Logs on machines are usually stored on disks (local or network disks). Disks have limited space. If you're not vigilant and just keep writing more and more logs, you will eventually run out of disk space. This might be detrimental to your applications, which may also need to write to the disk. But it will definitely be a disaster for your logs. In many cases, failure to write logs will also cause your applications to fail, as logging might be treated as a critical function.
The best practice is to control your log file sizes. This is typically accomplished by log rotation, in which you periodically start writing to a new log file while old log files are deleted. Log rotation addresses the disk space issue, but if you want to inspect the deleted log files, you're out of luck. This is where log aggregation comes into play. You can ship your logs to a centralized logging solution, which likely has elastic storage. However, if there is any problem with log transfer (such as a misconfigured log agent or an unreachable log aggregator), then you might lose your logs again.
Let’s assume that you’ve set up everything correctly. All your logs are flowing smoothly, stored properly, and are available for query in your centralized logging solution. The next thing you know, the CFO is on the line asking why 30% of the IT budget is dedicated to logging. Yes, engineers want to record everything and keep it forever. However, in the real world, you need to assess the business value of comprehensively logging everything at microsecond granularity.
So, you hunker down and start reducing the retention period of some logs, the types of events that you capture, and the frequency and amount of captured data for some events. You’ve trimmed down how much you log. The logs you capture are still sufficient to diagnose most problems, but controlled enough to prevent gratuitous spending. The accountants are happy.

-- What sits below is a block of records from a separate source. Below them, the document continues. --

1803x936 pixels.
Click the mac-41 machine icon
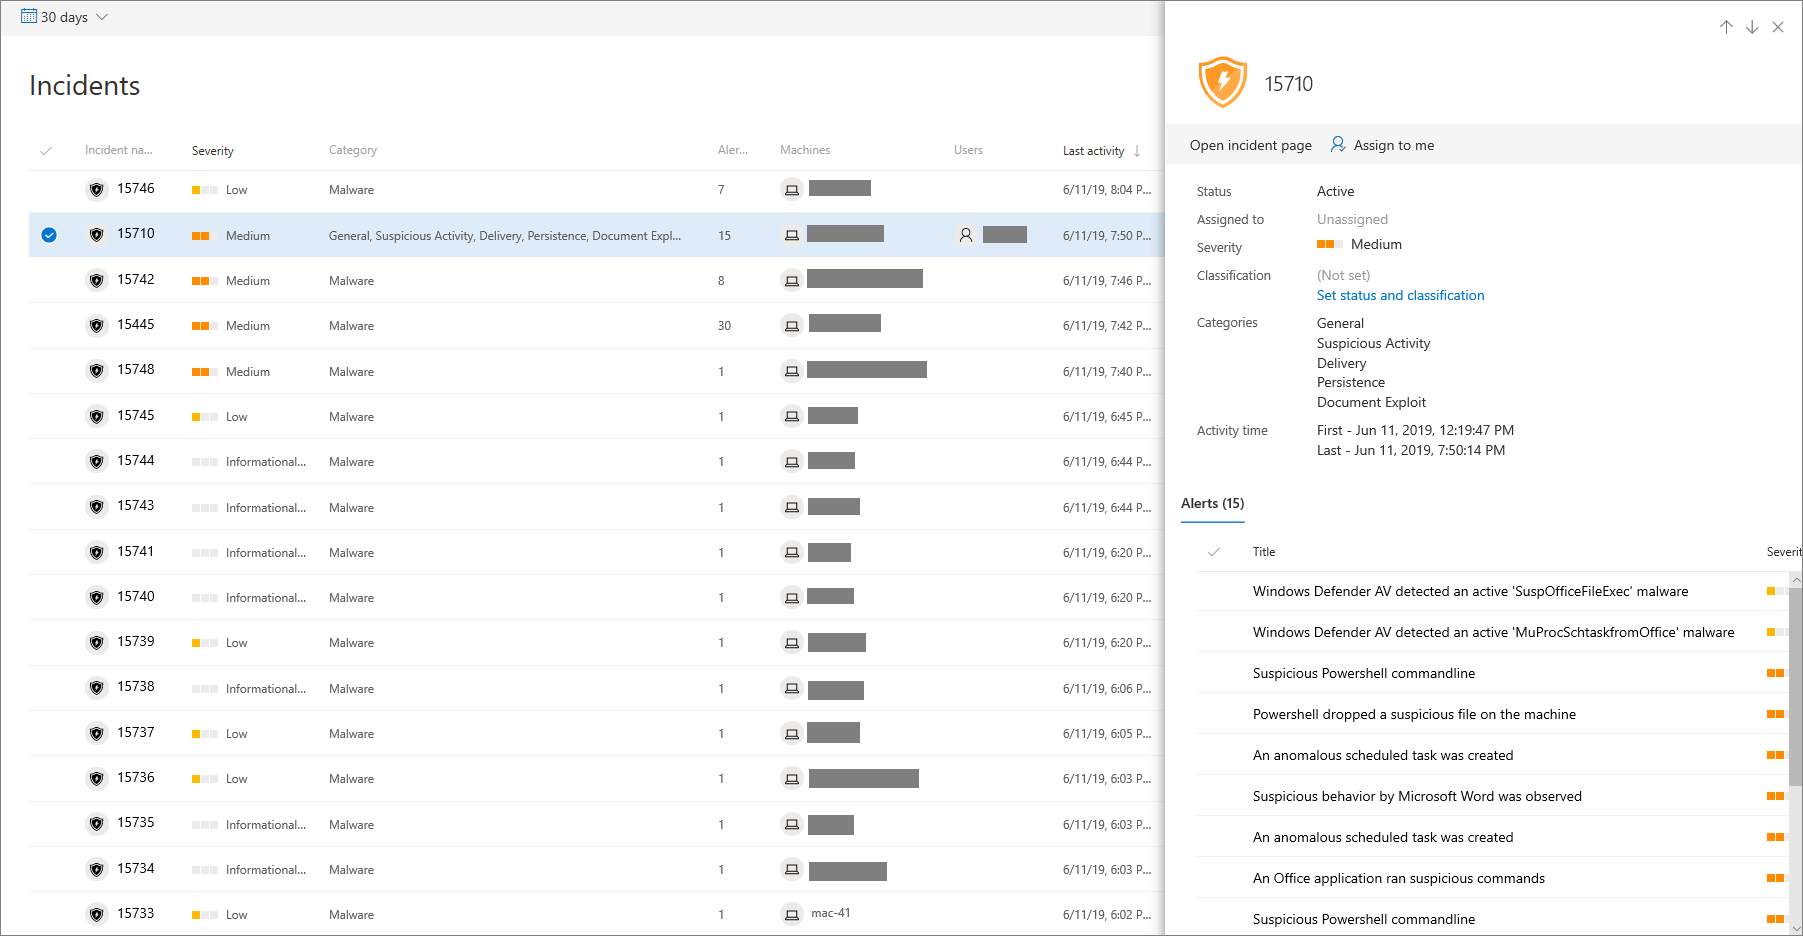point(791,914)
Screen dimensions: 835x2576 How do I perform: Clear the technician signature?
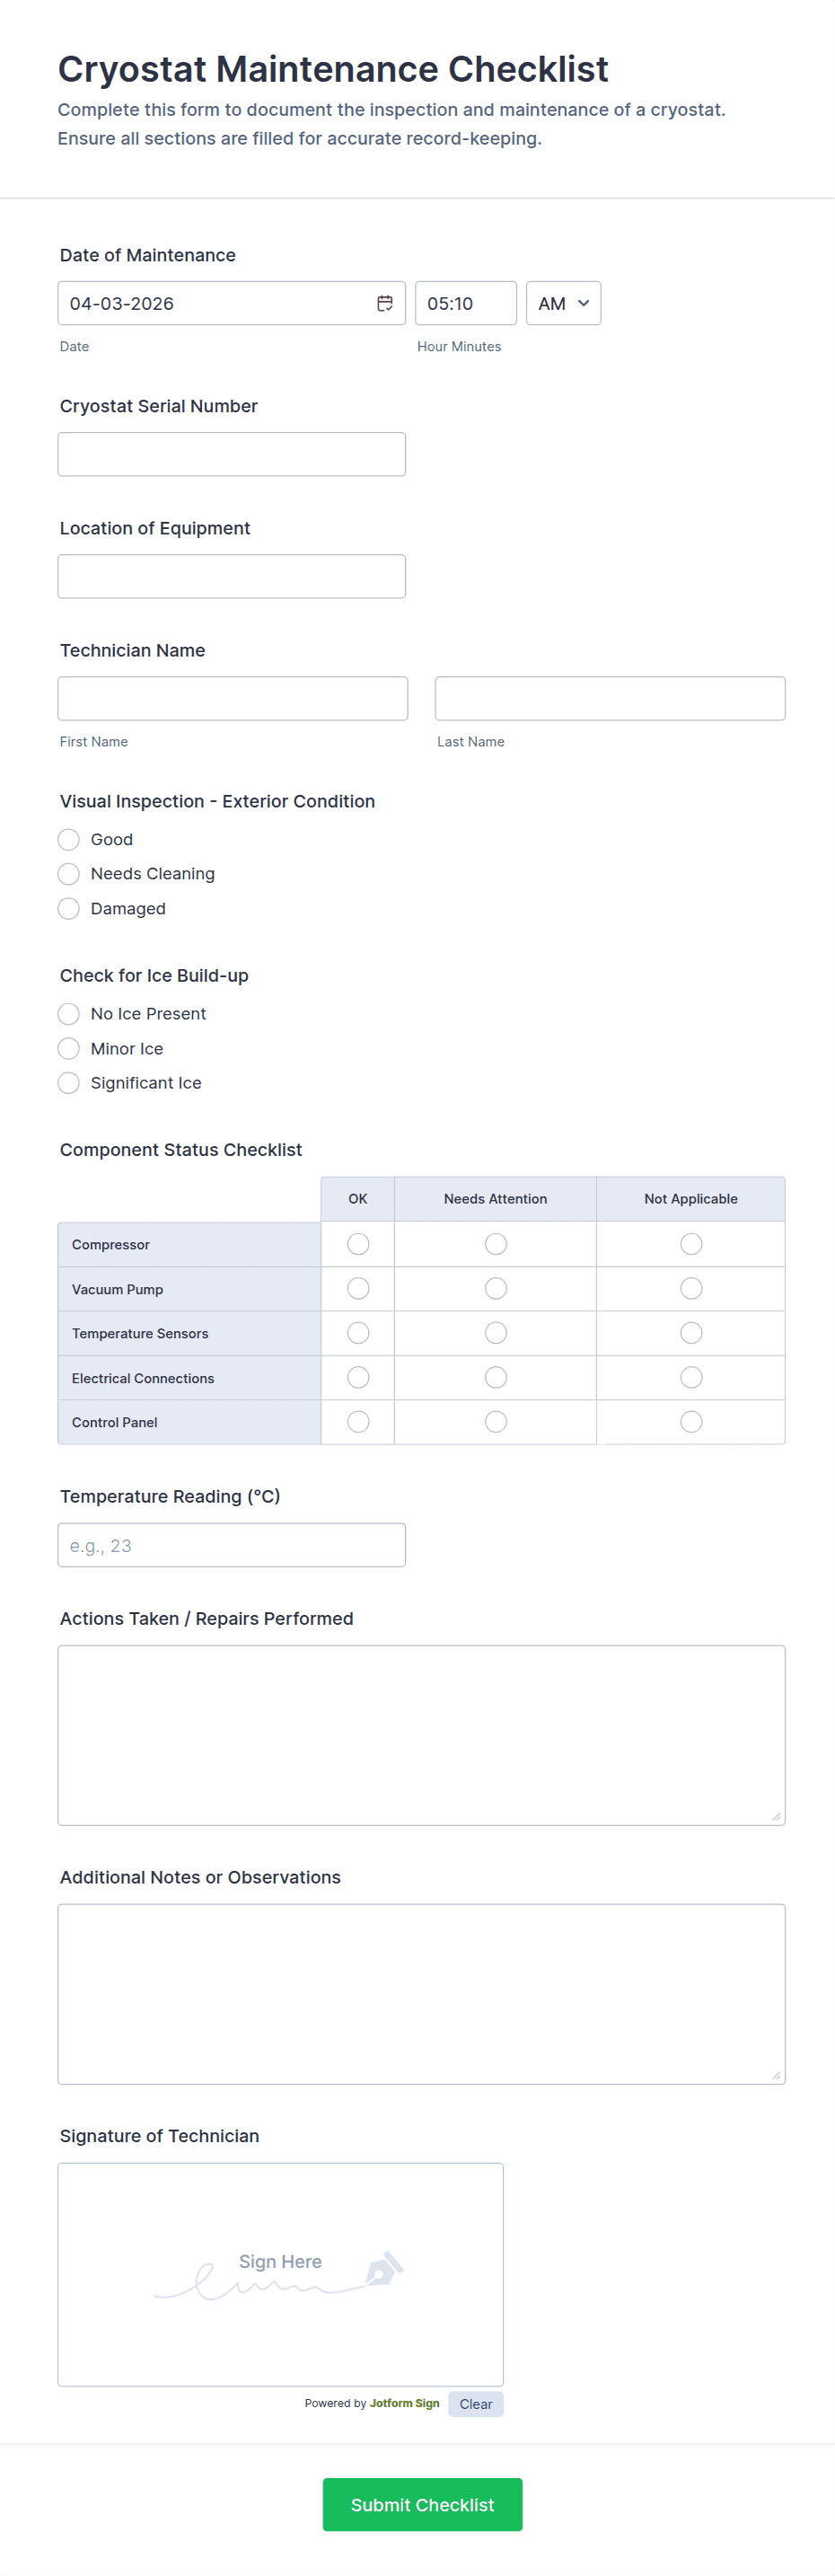[x=475, y=2404]
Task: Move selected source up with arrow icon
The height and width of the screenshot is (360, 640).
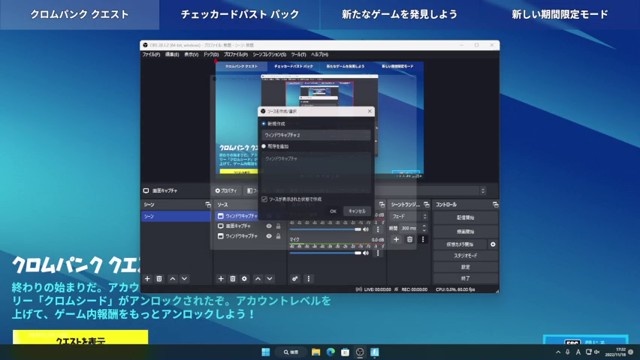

Not so fast! The phone rings again. This time, it's a conference call with the head of security and the head of legal. As it turns out, your logs contain credential information like passwords and API keys. In addition, you’re logging sensitive data like customer names, addresses, and email addresses. Your logging practices are violating data privacy policies and compliance requirements.
You grab your team and quickly implement a configuration and redaction system to keep your logs clean of sensitive data. All is well in the world once again.
Logging and log analytics is a useful and valuable practice in both Zelda and DevOps. It can be used on its own but can benefit from aggregation and integration with other capabilities. In the Zelda world, the Ultrahand is your primary tool. In the DevOps world, a centralized observability platform is an essential tool for managing large-scale, distributed systems.